El entrenamiento de obediencia no solo hace que tu perro sea un compañero más agradable, sino que también puede ayudar a mantener a tu querido amigo sano y salvo. Estos cinco comandos son adiciones esenciales al repertorio de adiestramiento de tu perro.
Siéntate
Siéntate

La mayoría de los perros saben sentarse, pero es importante que los dueños practiquen esta habilidad básica con frecuencia para asegurarse de que su perro obedezca rápidamente, ignorando las distracciones. El comando «siéntate» puede evitar que los perros derriben a niños pequeños y personas mayores, y los hace menos propensos a arrastrarte por una calle concurrida.
Quieto

Una vez que tu perro sabe sentarse, es importante asegurarte de que pueda quedarse en su sitio en caso de emergencia. Con el entrenamiento adecuado, tu perro debería saber que debe permanecer sentado hasta que se le indique que se mueva; sin embargo, el comando «quieto» es un extra que significa «no te muevas absolutamente» y que puede ser muy útil en situaciones complicadas.
«Ven» no solo es un comando útil en casa cuando necesitas que tu perro se acerque a ti, sino también cuando estás fuera, especialmente si dejas que tu perro corra sin correa.
Tu perro necesita saber que cuando se le llama debe acudir de inmediato.

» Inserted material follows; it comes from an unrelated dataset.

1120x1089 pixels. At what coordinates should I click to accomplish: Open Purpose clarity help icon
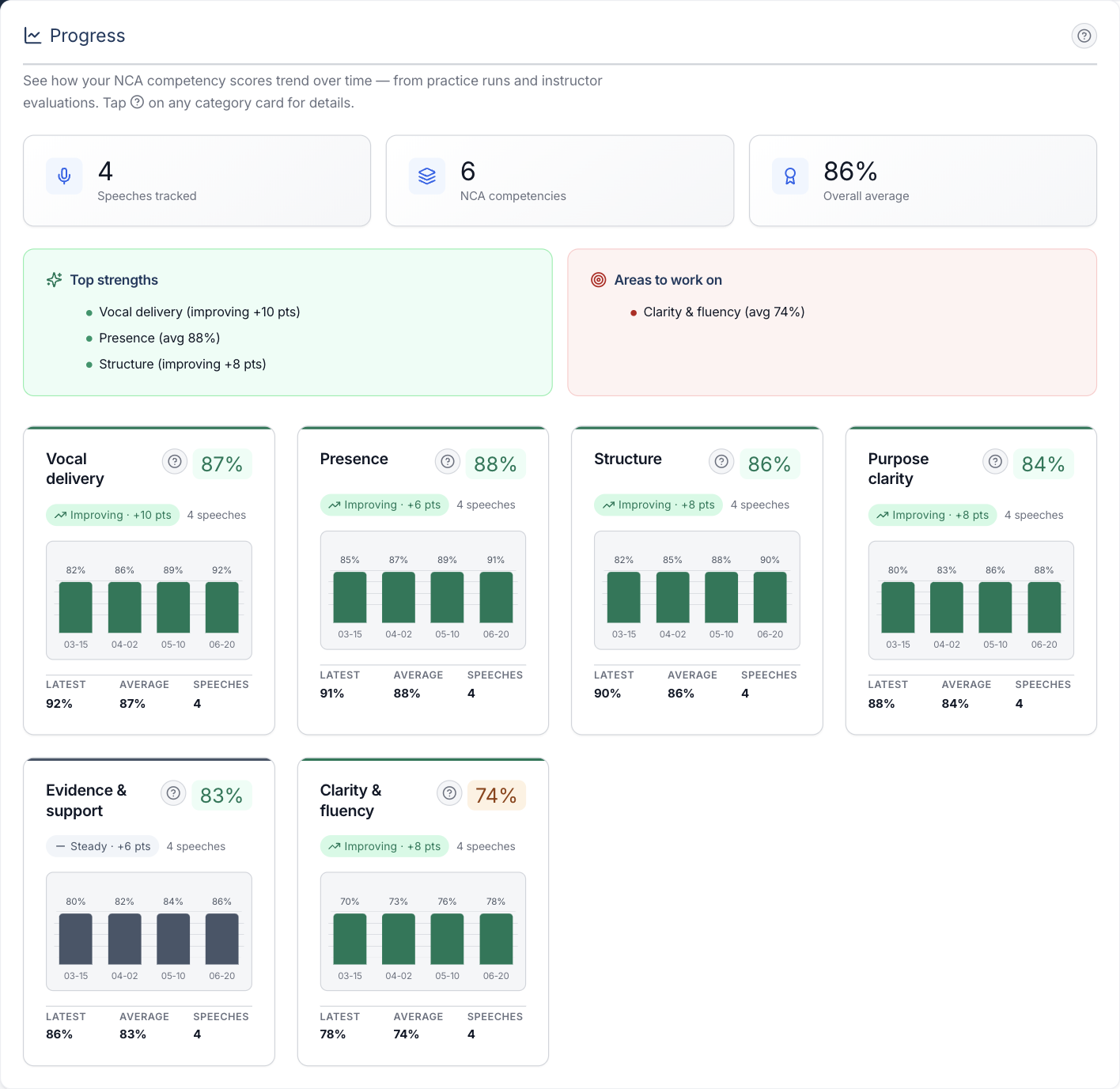[995, 461]
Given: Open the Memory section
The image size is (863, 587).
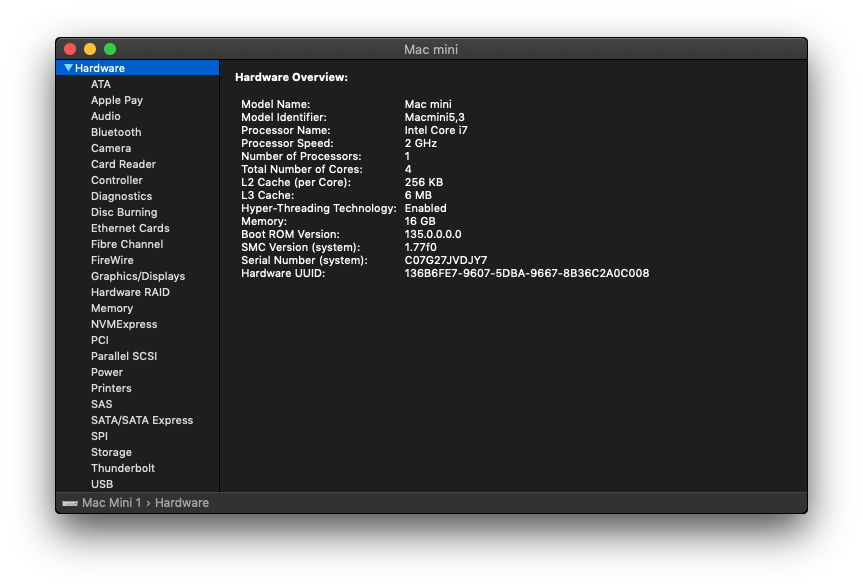Looking at the screenshot, I should 112,308.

Una de las mejores formas de enseñarle esto es darle su golosina favorita mientras lo entrenas para que se acerque cuando lo llamas, de modo que venga corriendo a toda velocidad, ansioso por su recompensa.
Déjalo y Suéltalo

Los perros son muy buenos olfateando cosas sabrosas durante sus aventuras, pero no todo lo que encuentran es bueno para ellos. Si tu perro detecta o agarra algo peligroso, «déjalo» y «suéltalo» son comandos esenciales para evitar que se metan en problemas.